One of the great perks of living the streaming era is the opportunity to chart an artist’s evolution from their earliest recordings to the present. Rio born singer and pianist Paula Maya brings a life time of Brazilian music bona fides and accolades to Rio de Janeiro, her latest dynamic, exotic, continuously hoppin’ album celebrating her lifelong passion for and contemporary possibilities of the genre.
She studied classical piano at the Brazilian Federation of Music, earned a Music Theory degree from the Brazilian Conservatory of Music and studied bossa nova and jazz with Luizinho Eca. Living for many years in Seattle, she hosted a weekly radio show devoted to Brazilian Music (Raizes) and was voted Best Brazilian Songwriter by The Seattle Weekly.
Yet when we listen to bits and pieces of her albums back in the 2000s on her label Yellow House Records, we’re hearing a very different, pop/rock, English singing side of her artistry. Nothing wrong with that – it’s just fascinating to note how much more engaging her later ventures have been since returning home to the style that’s always been part of her creative DNA.
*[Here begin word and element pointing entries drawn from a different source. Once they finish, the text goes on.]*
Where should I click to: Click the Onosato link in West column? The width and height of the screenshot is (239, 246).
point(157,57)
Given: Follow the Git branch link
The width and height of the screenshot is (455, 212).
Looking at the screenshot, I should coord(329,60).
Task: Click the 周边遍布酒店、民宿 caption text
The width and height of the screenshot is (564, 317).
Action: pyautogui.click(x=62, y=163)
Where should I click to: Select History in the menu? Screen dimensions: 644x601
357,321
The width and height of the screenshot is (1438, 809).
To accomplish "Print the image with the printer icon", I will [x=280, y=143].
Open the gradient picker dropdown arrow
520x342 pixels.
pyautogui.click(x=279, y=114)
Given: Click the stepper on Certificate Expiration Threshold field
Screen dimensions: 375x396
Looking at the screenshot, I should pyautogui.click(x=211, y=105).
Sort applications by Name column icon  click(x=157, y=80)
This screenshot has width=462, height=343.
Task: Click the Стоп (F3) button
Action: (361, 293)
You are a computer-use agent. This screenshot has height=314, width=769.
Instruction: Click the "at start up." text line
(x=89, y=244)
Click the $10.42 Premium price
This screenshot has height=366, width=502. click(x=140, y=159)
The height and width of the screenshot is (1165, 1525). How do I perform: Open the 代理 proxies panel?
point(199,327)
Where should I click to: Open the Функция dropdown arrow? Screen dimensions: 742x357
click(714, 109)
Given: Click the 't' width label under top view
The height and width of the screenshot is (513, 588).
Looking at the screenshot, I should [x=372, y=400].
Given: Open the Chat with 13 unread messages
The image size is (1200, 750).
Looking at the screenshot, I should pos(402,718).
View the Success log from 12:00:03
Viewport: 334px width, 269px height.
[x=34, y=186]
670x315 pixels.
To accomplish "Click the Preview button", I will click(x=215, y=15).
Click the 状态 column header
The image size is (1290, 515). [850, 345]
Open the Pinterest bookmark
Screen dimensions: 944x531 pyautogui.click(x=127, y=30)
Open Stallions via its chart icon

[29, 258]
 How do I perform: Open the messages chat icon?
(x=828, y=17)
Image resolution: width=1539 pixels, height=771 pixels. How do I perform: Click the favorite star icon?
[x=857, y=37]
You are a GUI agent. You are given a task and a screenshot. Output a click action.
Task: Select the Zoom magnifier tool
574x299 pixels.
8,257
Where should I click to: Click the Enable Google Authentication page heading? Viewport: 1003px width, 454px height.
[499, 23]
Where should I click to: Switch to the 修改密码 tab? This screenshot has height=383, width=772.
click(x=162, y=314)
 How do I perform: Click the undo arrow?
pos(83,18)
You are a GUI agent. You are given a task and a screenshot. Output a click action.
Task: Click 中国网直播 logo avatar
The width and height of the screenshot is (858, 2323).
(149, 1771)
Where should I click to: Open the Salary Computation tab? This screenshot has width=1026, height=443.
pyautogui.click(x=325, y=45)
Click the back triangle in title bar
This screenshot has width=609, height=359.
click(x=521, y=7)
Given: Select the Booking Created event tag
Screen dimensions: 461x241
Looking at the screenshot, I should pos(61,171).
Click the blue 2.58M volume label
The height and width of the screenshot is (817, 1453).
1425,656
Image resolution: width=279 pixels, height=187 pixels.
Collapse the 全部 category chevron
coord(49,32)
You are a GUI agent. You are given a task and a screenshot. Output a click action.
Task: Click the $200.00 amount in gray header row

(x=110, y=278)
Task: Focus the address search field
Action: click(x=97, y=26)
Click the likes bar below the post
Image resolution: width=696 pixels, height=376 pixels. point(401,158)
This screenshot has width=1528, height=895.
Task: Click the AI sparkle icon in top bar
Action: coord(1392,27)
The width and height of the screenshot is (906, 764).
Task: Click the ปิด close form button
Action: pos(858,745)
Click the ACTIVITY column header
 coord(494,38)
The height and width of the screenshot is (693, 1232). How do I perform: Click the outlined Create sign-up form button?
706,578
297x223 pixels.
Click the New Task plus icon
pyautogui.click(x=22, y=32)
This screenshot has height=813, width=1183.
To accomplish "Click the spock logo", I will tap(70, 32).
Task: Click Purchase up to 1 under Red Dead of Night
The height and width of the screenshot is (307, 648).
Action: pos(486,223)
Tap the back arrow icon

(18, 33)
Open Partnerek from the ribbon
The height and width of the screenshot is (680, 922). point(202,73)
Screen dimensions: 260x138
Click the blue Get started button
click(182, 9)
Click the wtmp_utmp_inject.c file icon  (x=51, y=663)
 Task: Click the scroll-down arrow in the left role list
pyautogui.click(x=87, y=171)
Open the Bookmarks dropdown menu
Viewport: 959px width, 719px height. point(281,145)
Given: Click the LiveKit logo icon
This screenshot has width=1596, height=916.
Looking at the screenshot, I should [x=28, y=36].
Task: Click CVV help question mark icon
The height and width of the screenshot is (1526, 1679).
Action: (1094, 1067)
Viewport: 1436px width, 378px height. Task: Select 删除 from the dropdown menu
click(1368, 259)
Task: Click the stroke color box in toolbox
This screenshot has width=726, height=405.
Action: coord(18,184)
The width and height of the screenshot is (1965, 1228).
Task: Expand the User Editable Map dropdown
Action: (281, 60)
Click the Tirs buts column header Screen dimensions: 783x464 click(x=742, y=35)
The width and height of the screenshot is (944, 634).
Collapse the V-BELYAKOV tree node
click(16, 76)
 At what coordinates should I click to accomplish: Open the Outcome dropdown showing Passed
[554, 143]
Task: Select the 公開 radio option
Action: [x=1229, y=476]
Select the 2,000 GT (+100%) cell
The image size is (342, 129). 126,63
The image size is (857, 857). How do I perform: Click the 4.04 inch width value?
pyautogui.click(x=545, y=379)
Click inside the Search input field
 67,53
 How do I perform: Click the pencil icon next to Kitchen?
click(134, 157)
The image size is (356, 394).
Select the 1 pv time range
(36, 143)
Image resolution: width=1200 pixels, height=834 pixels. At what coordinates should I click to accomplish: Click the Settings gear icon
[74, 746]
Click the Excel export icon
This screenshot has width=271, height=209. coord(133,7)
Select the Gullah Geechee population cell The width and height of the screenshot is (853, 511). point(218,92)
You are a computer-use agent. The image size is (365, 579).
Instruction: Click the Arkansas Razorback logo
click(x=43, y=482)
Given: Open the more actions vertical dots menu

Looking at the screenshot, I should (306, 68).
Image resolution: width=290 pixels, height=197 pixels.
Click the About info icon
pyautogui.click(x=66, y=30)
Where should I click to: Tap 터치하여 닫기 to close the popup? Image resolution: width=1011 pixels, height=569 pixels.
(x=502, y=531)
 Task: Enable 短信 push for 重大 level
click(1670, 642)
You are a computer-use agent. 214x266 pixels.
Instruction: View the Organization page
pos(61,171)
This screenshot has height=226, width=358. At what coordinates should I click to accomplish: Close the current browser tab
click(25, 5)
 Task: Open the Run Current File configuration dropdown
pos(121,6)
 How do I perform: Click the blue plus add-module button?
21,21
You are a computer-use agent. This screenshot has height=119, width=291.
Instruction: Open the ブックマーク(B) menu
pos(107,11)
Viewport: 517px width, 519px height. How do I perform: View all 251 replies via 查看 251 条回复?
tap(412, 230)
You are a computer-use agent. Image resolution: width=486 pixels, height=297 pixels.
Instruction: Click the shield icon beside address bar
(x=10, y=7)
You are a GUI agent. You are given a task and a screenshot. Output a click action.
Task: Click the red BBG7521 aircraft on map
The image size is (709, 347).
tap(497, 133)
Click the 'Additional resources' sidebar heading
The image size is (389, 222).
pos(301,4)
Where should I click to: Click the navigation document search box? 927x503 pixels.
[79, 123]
Now based in Austin, TX, where she regularly performs with her group Paula Maya and Bossa Nova Plus, Maya, as if literally traveling back to Rio de Janeiro on the new seven track collection, goes full throttle into her embrace of her roots, starting with the haunting, hypnotic English/Portuguese opening singalong “Rosalie,” paying charming, soulful homage to Jobim with a sensual spin on “Vivo Sonhando” and letting her imagination run wild past the funky, percussive romp of the title track before sensually and romantically swaying her way through the sassy dance number “lemanja (Flores Do Mar),”
While Maya’s mesmerizing, alternately laid back and speedy paced vocals and piano playing are the focus throughout, her array of top Brazilian musicians play key roles, most notably electric guitarist Fernando Monteiro, acoustic guitarist Humberto Mirabelli, flutist Monica Avila (whose wafting harmonies shine throughout “Mulher”) and percussionist Andre Siqueira, whose infectious soundscape intro on “A Baleza” preps us for the intoxicating yet vocally smooth fire to come.